The selected radiator is preferably attached to an inner wall of the housing. A radiator in the form of a metal film is adhered to an inner wall, for example. The stored plurality of different radiators can be any desired mixture of radiators on a kind of circuit board or a plurality of kinds of circuit boards, without circuit boards, and for direct attachment to an inner wall of the housing.

At least one additional resonator is preferably inserted into the housing. The housing preferably has at least one suitable installation position for this purpose. The resonator supports the radiator or the radiator and the at least one resonator together functionally form the actual radiator. The at least one additional resonator thus provides degrees of freedom to achieve the specified antenna properties. The use of at least one additional resonator is in particular possible to convert or upgrade an antenna.

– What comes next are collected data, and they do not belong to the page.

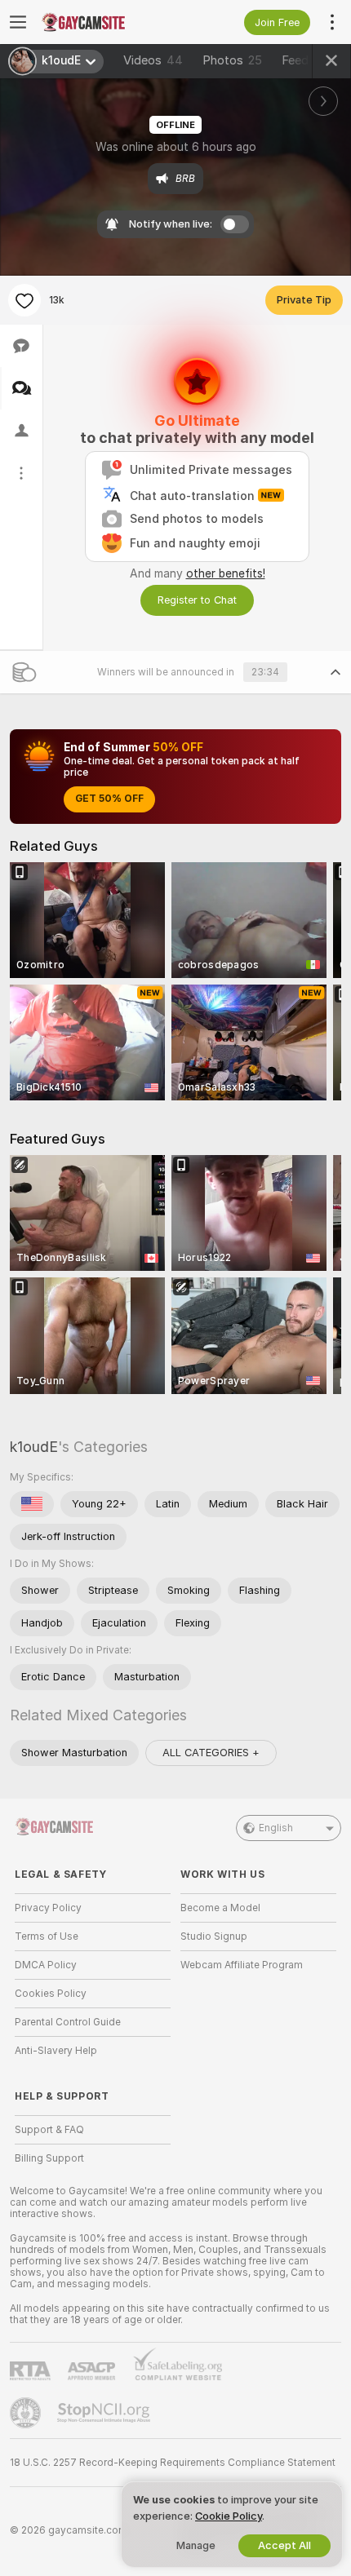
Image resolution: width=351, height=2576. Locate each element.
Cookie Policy (228, 2516)
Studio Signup (213, 1936)
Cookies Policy (51, 1993)
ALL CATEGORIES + (211, 1752)
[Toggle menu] (18, 22)
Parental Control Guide (68, 2022)
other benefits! (225, 573)
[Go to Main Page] (106, 22)
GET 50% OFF (109, 798)
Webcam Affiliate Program (241, 1965)
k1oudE (34, 1446)
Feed (295, 60)
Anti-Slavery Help (56, 2050)
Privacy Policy (48, 1908)
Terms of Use (46, 1936)
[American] (32, 1504)
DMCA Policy (46, 1965)
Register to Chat (197, 600)
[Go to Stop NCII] (105, 2413)
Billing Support (49, 2158)
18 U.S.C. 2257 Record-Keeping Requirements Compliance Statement (172, 2462)
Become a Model (220, 1908)
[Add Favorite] (24, 300)
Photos (232, 60)
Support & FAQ (49, 2130)
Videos (153, 60)
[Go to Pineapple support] (27, 2412)
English (276, 1828)
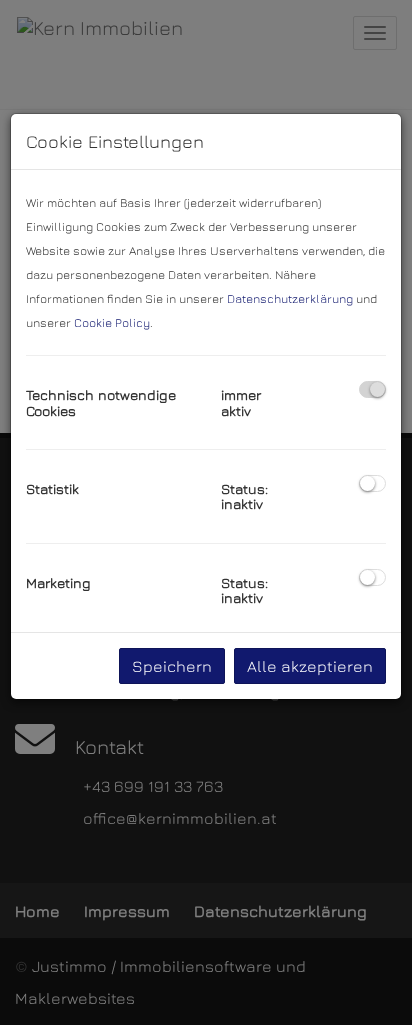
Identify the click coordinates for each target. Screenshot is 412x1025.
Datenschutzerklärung (290, 298)
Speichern (172, 666)
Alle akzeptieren (310, 666)
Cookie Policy (112, 322)
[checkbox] (372, 389)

A conductive surface is preferably introduced into the housing as a ground plane. The housing preferably has at least one suitable installation position for this purpose. The ground plane forms a second conductive layer electrically insulated from the conductive surface of the base element with the coupling element. A ground plane can already be part of the base element, for example a layer of a multilayer circuit board of the base element, or a part of the housing. This is either an alternative to a ground plane first used or the ground planes complement one another. There must be an electrically easily conductive connection between a plurality of ground planes. The conductive surface then effectively increases the size of the ground plane of the base element and/or of the housing. The size, geometry, and positions of the ground plane or of the connected ground planes generally influence the antenna properties, in particular improve the antenna gain. The ground plane thus provides further degrees of freedom to achieve the specified antenna properties.

The coupling element is preferably configured as an antenna patch. The antenna thus becomes a modular patch antenna. The antenna patch has a size, geometry, position, and other design that matches all the radiators of the plurality of stored radiators to cover a large range of antenna properties.

A power divider network, in particular with a polarization control logic, is preferably arranged on the base element. The power divider network or feed network is connected between the terminal and the coupling element via the radio frequency connection now divided into two. The coupling element now has a plurality of infeed points. The infeed points can be supplied with specific powers and phases by a polarization control logic that, for example, has a plurality of radio frequency lines and radio frequency switches. The antenna can thereby be operated with different polarization properties, in particular polarized linearly in a preferred direction such as polarized horizontally and vertically or circularly clockwise or counterclockwise.

The coupling element is preferably arranged on the one surface and the power divider network on the other surface of the base element. The base element can thereby be formed as particularly compact; the coupling element can in particular use substantially the whole surface of the base element.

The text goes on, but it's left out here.